* DATA FOR THIS TASK:
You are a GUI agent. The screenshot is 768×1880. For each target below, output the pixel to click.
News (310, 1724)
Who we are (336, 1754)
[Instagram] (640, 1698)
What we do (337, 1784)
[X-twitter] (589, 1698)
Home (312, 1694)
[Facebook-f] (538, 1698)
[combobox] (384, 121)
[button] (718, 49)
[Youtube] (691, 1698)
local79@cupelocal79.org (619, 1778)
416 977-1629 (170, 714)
---
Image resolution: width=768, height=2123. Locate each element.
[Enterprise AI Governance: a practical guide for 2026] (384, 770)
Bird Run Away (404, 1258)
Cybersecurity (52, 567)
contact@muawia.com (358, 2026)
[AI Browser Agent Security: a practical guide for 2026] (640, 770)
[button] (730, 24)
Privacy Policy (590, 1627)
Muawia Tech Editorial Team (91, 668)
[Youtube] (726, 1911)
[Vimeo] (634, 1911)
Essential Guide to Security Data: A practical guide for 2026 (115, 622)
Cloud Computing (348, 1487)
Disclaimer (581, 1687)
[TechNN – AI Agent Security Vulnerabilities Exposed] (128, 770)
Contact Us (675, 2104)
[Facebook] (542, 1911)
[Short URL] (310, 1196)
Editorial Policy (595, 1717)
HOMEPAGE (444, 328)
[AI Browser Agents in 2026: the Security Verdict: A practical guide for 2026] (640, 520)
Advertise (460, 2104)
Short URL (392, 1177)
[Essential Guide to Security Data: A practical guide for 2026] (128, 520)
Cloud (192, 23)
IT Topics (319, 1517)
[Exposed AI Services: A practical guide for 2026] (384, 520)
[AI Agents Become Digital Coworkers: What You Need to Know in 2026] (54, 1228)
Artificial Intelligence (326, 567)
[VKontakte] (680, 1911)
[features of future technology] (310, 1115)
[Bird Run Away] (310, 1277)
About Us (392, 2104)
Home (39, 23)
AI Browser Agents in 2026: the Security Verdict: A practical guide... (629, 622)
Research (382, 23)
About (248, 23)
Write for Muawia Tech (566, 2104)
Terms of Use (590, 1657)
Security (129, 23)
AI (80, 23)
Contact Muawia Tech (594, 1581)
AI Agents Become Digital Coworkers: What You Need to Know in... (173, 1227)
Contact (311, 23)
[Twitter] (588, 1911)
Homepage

* REQUIRED ACTION:
Copy down each line in the entries that has the word "Coworkers".

* ANSWER SPACE:
[AI Agents Become Digital Coworkers: What You Need to Know in 2026] (54, 1228)
AI Agents Become Digital Coworkers: What You Need to Know in... (173, 1227)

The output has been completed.